3408338573_073fda353e_oThe link between physical activity and healthy human development cannot be overemphasized.  There are reasons young people jump, swing, spin, leap, move, dance, climb and roll.  For one it’s how they develop what’s called their vestibular system.  This system organizes our sense of balance, spatial orientation and coordinates our body movement.  Young people are literally educating their vestibular systems by spinning in circles.

Lack of movement results in an underdeveloped vestibular system which has been linked to ADHD.  The restlessness and inability to pay attention associated with ADHD might actually be a plea for more time to run around.  A 2006 study showed that exercise produced lasting gains in motor skill, speech/language fluency, and working memory as well as a “highly significant reduction in the incidence of symptoms of inattention.”

It’s a tragic irony that the more research reveals about the importance of movement to healthy development the more we limit it at school and beyond.  Common core imposes so much academic rigor on kindergarten students that some schools have eliminated recess in order to keep up with the training.  Yet parents get the blame for not taking their kids outside enough.

The Washington Post published an article today that explains why the brightly colored plastic equipment that is the hallmark of today’s playgrounds actually limits development.  The author, Angela Hanscom, is doing a wonderful job spreading the message that young people need to move more through her website and multiple books.
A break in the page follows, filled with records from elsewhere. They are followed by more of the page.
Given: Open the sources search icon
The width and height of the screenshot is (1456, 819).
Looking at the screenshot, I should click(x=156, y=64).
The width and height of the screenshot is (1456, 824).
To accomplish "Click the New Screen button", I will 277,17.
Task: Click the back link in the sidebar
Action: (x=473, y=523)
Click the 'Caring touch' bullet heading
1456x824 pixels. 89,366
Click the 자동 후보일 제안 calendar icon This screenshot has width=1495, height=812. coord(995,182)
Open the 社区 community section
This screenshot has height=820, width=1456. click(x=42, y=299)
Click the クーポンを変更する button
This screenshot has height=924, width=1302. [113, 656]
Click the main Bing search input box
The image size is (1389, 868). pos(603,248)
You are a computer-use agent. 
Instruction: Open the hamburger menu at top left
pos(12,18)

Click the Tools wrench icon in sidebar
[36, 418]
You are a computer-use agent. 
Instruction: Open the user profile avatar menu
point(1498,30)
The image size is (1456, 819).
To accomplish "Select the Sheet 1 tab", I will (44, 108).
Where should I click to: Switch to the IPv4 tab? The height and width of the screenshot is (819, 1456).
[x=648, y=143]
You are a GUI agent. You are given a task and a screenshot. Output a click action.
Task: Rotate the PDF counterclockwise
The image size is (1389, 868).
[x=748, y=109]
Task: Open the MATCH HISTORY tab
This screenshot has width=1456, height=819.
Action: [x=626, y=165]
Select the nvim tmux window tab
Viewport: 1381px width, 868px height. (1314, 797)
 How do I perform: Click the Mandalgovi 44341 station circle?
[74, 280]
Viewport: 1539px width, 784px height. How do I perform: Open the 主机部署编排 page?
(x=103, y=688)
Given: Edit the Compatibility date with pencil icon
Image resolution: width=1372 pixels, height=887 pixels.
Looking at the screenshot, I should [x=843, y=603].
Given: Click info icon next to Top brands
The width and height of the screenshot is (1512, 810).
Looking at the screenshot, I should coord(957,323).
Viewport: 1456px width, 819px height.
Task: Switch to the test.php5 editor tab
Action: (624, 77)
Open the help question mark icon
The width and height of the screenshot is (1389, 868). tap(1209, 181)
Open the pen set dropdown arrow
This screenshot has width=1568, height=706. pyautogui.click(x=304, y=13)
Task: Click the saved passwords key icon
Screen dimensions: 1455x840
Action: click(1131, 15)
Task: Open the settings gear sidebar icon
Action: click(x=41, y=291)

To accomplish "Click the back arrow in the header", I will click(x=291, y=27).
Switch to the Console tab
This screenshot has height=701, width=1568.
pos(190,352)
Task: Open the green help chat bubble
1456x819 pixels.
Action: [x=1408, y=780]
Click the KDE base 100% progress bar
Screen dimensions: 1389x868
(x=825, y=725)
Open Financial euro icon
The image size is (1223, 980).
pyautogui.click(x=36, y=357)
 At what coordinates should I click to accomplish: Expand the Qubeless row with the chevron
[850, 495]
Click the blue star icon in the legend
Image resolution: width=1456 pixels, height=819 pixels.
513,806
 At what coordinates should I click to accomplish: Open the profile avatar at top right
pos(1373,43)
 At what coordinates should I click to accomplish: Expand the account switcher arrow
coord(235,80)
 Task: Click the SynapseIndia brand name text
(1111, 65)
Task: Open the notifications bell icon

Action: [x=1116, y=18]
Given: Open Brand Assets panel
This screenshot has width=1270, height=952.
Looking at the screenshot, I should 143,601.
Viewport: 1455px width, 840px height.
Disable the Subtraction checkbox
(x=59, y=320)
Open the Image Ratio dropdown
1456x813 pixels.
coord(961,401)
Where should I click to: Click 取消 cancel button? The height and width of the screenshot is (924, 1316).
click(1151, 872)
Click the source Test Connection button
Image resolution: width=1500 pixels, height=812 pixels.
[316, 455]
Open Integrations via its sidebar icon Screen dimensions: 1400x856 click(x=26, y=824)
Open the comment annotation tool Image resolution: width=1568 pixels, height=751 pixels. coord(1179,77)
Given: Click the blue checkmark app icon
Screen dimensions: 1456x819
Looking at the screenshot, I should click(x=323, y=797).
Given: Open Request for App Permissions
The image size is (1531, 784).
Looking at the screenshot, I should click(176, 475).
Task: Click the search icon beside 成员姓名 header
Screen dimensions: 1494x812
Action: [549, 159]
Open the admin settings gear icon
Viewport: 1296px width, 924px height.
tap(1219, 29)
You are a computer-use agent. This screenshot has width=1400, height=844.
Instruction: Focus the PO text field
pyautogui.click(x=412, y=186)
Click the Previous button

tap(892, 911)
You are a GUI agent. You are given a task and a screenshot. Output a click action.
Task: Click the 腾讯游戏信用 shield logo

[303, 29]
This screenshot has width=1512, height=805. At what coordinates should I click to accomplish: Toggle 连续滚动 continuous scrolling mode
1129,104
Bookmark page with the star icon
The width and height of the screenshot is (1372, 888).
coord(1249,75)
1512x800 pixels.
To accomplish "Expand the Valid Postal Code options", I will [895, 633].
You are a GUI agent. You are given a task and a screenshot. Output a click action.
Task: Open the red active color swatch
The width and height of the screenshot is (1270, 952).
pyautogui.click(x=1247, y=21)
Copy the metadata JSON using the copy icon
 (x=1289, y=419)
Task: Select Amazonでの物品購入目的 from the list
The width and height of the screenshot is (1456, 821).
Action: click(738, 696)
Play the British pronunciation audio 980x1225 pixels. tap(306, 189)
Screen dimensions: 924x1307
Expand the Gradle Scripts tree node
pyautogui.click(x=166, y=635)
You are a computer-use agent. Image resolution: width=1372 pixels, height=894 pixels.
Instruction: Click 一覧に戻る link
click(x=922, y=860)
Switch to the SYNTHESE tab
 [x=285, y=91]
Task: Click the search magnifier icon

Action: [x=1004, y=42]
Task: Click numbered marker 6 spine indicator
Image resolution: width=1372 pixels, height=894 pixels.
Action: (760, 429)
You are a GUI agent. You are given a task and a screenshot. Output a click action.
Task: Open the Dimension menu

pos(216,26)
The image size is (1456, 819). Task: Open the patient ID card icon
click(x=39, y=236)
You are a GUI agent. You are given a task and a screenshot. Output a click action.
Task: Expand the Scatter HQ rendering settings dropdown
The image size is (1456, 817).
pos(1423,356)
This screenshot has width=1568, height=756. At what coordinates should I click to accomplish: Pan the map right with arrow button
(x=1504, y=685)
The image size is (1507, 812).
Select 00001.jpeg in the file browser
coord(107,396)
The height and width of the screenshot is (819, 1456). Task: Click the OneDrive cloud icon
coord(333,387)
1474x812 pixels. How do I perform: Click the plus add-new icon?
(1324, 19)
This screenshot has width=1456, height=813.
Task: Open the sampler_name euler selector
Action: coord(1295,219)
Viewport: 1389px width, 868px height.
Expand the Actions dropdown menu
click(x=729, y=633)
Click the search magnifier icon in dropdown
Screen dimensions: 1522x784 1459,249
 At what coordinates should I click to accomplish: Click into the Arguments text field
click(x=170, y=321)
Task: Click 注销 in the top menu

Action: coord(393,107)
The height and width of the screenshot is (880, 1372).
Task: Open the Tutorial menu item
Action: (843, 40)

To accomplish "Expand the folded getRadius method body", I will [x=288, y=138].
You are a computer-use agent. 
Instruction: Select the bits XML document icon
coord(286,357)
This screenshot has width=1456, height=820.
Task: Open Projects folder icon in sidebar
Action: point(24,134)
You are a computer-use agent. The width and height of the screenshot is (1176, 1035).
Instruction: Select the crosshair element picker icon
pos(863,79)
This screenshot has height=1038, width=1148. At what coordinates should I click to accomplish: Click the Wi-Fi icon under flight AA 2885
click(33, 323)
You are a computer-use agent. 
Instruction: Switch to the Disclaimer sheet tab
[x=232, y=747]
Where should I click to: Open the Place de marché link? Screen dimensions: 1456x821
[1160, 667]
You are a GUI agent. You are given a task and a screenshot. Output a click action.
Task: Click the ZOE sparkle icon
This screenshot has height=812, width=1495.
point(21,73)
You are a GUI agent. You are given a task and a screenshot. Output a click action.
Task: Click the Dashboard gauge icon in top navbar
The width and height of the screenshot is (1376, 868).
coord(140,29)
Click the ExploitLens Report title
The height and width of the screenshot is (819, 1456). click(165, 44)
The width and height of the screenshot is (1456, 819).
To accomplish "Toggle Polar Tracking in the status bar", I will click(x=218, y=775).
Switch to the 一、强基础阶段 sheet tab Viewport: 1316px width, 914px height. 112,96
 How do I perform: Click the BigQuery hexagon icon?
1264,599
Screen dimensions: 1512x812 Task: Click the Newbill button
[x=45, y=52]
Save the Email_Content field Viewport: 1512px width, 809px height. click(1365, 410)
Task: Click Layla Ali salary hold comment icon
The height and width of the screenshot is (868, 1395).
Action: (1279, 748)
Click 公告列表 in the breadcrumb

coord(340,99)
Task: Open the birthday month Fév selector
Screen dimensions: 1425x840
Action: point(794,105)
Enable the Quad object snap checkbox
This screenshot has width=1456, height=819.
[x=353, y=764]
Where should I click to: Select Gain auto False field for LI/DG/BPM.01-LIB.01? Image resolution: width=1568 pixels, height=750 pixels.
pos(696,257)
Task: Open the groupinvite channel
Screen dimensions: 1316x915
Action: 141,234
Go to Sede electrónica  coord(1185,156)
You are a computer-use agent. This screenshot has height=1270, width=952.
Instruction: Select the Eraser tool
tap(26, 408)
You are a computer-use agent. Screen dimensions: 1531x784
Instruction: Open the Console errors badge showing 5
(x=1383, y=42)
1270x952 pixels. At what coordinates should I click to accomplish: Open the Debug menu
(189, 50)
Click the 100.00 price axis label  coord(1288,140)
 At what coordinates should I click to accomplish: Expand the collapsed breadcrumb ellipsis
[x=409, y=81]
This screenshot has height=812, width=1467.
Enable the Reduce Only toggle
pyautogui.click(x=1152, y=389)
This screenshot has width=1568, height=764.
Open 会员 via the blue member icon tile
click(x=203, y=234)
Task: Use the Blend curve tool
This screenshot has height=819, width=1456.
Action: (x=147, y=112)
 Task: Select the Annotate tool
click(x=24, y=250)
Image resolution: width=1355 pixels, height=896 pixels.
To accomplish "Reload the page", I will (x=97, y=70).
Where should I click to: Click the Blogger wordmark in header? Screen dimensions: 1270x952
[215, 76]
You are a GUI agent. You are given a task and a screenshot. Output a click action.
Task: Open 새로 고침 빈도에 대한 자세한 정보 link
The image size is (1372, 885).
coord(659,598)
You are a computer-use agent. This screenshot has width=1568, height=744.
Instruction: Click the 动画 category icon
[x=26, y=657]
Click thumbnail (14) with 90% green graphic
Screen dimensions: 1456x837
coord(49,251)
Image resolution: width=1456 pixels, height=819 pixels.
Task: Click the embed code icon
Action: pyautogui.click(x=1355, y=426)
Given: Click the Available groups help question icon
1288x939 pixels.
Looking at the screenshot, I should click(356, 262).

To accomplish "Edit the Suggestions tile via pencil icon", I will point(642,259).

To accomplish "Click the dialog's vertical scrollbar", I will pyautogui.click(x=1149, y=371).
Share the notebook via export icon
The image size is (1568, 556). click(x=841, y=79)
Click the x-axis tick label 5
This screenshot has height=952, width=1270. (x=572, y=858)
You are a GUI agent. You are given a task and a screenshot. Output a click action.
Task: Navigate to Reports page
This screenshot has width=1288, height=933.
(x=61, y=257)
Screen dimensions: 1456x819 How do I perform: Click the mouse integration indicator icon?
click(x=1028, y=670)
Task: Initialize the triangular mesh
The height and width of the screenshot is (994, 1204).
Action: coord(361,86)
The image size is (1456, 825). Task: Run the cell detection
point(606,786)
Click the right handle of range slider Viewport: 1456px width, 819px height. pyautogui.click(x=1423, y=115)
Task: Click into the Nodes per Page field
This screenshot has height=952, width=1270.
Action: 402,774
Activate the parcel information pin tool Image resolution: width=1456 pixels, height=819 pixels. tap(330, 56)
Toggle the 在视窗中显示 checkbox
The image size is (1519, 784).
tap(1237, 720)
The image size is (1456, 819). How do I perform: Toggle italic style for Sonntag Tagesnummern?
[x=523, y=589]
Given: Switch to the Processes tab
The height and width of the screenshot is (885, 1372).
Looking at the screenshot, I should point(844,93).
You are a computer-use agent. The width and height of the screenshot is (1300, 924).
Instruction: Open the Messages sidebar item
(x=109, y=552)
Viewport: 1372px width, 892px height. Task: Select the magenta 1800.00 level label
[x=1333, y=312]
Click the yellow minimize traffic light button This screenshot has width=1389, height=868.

One thing to keep in mind is that studies are meant to be questioned and science is always searching.  Ultimately as a parent or teacher (or young person) you should trust your own observations and experience first.  If there is one thing everyone can agree on it’s that young people LOVE, LOVE, LOVE to play.  We don’t need a double-blind study in a peer reviewed journal to tell us that.  Birds fly.  Fish swim.  Children play.  That right there should tell us something of its importance that research may never reveal.  A Sudbury student is free to play to their heart’s content. The boundless mirth and sheer activity of young people at play is all the evidence we may need.